LiFePO4 vs AGM Leisure Battery: In-Depth Comparison
LiFePO4 vs AGM is the most common battery decision in campervan builds. Both work — but they are different technologies with very different cost profiles over time. Here is the full comparison.
The headline numbers
| Specification | AGM 100Ah | LiFePO4 100Ah |
|---|---|---|
| Usable capacity (safe DoD) | 50Ah (50% DoD) | 90Ah (90% DoD) |
| Cycle life (to 80% capacity) | 400–600 cycles | 3,000–5,000 cycles |
| Weight | 26–30kg | 10–14kg |
| Charge rate | 0.2C (20A for 100Ah) | 0.5–1C (50–100A for 100Ah) |
| Operating temperature (charge) | -20°C to 50°C | 0°C to 45°C (BMS blocks cold charging) |
| Self-discharge | 3–5% per month | 1–2% per month |
| Maintenance | Occasional equalisation | None |
| UK price (100Ah) | £80–160 | £200–500 |
Usable capacity: the most misunderstood comparison
When someone says "100Ah AGM vs 100Ah LiFePO4," the label understates the difference.
An AGM battery should only be discharged to 50% — running it below 50% (below ~12.2V) dramatically reduces its cycle life. So a "100Ah" AGM gives you 50Ah usable.
A LiFePO4 battery can safely discharge to 80–90%. A "100Ah" LiFePO4 gives you 90Ah usable.
To match the usable capacity of one 100Ah LiFePO4, you need two 100Ah AGM batteries. When priced on usable capacity, AGM is often more expensive than it first appears.
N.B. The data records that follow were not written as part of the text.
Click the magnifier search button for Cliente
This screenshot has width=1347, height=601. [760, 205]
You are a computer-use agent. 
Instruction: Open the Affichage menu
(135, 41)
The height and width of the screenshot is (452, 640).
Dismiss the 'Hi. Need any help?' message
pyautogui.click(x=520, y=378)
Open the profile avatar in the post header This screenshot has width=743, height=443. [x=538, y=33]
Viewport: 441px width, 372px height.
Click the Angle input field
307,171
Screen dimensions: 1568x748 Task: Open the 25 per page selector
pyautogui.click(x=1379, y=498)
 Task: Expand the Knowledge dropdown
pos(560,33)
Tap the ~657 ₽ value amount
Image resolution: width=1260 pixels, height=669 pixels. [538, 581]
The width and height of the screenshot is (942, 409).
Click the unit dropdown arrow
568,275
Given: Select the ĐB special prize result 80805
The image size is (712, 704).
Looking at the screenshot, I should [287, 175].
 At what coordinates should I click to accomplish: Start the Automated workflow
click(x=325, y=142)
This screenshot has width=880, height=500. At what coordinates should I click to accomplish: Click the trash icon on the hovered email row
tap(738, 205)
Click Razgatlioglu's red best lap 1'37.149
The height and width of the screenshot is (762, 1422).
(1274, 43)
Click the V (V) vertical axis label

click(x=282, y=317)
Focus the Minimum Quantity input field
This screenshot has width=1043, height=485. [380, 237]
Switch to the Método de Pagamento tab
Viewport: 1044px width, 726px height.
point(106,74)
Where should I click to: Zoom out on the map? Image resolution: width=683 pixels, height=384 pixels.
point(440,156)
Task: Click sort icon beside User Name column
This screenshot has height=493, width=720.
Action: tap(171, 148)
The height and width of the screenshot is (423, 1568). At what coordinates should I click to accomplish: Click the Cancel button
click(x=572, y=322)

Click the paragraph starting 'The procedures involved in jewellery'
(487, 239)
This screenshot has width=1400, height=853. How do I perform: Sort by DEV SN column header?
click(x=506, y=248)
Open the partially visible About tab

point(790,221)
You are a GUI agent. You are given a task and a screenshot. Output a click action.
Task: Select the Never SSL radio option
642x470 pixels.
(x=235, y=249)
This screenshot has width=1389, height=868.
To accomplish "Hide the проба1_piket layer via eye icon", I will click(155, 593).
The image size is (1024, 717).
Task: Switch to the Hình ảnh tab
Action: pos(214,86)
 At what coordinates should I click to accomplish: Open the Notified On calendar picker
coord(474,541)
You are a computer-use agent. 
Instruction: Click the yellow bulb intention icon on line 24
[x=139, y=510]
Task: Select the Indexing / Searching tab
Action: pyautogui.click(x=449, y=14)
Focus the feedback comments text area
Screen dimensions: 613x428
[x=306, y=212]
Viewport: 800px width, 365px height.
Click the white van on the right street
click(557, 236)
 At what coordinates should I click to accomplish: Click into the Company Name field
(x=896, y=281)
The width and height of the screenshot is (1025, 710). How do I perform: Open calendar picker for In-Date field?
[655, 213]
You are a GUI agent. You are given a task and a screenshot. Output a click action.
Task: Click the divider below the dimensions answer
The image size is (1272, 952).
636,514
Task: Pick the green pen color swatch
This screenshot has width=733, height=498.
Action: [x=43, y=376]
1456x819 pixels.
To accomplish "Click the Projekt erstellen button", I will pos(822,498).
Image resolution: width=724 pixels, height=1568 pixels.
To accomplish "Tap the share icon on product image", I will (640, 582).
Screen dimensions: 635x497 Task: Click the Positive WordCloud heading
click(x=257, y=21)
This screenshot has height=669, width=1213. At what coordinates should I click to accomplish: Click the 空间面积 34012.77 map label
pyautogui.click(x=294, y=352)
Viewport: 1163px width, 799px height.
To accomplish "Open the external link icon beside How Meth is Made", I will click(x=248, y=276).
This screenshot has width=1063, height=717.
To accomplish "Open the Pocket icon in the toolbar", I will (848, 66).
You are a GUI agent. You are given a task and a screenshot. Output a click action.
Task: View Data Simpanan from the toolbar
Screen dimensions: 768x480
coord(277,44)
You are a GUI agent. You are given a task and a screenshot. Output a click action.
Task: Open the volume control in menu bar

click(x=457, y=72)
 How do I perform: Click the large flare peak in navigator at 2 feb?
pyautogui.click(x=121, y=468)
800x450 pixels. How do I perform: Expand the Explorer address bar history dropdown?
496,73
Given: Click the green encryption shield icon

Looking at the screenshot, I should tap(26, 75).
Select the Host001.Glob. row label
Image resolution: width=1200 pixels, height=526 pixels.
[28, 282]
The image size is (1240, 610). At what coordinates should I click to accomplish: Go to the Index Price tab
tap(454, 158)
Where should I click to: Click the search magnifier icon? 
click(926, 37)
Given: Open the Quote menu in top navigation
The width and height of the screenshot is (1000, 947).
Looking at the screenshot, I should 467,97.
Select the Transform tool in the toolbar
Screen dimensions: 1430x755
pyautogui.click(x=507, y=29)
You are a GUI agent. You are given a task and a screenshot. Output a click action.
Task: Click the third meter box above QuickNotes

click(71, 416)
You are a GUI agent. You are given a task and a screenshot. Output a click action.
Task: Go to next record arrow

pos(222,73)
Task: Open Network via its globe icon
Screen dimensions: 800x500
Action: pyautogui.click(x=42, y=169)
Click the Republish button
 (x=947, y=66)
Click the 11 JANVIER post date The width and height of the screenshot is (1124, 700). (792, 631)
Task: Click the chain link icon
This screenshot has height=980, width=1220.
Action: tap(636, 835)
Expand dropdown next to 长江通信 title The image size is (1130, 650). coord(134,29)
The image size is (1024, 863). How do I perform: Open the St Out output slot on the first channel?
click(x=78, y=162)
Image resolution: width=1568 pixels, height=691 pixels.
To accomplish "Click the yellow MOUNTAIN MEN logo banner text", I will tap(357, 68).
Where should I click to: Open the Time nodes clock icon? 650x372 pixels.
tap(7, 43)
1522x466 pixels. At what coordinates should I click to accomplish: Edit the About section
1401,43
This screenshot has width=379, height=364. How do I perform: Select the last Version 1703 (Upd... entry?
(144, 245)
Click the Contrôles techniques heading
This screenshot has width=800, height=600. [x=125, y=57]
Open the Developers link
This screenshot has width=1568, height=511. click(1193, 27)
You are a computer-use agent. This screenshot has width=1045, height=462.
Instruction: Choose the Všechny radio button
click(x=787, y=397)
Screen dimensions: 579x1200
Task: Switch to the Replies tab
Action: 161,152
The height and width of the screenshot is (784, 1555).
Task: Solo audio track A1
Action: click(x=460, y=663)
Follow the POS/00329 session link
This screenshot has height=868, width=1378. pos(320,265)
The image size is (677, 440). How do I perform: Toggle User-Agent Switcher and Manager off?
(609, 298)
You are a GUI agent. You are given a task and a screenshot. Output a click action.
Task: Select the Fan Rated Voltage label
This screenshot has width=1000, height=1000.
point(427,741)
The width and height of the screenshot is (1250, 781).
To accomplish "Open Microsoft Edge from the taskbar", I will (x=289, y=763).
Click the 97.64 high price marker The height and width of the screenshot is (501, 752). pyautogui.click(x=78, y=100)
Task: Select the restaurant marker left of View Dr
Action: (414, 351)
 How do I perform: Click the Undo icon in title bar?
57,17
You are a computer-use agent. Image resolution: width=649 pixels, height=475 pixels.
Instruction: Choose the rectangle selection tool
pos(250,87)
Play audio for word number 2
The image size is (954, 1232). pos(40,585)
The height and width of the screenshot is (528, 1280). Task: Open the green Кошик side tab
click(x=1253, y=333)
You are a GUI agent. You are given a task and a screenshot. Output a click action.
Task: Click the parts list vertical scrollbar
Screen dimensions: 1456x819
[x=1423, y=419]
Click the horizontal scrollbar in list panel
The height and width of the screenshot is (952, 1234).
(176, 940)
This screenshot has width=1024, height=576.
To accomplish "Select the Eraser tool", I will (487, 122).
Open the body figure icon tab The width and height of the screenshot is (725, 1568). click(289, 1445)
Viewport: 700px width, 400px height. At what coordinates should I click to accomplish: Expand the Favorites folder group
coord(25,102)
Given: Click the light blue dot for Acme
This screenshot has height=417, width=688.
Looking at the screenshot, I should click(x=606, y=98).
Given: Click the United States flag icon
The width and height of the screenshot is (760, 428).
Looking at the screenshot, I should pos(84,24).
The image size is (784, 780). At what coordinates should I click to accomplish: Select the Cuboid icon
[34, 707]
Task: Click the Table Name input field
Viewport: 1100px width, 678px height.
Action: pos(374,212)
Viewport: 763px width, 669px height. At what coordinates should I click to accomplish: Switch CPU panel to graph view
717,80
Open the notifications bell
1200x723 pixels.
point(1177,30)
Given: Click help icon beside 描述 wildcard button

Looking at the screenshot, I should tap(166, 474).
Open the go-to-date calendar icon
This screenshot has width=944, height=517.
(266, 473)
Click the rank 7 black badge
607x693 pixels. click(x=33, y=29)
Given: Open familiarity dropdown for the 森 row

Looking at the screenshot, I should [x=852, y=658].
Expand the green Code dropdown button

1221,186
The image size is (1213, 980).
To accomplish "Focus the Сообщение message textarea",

Cycle life: the long-term cost difference
This is where LiFePO4 pays for itself.
AGM at 50% DoD: 400–600 cycles before capacity drops to 80%. At 1 cycle per day (typical van life use), this is 1–1.5 years before replacement.
LiFePO4 at 80% DoD: 3,000–5,000 cycles. At 1 cycle per day, this is 8–14 years before replacement.
Real cost over 5 years (100Ah usable):
- AGM: 2× 100Ah =
£300, replaced 3× over 5 years = **£900 total** - LiFePO4: 1× 100Ah = ~£350, not replaced = £350 total
Over 5 years, LiFePO4 is typically cheaper than AGM when replacement costs are included.
Weight: significant for a moving vehicle
A 200Ah AGM bank (two 100Ah batteries) weighs approximately 55–60kg. The equivalent 200Ah LiFePO4 bank weighs 20–25kg. Saving 30–35kg improves payload, fuel economy, and handling — meaningful for a van living vehicle.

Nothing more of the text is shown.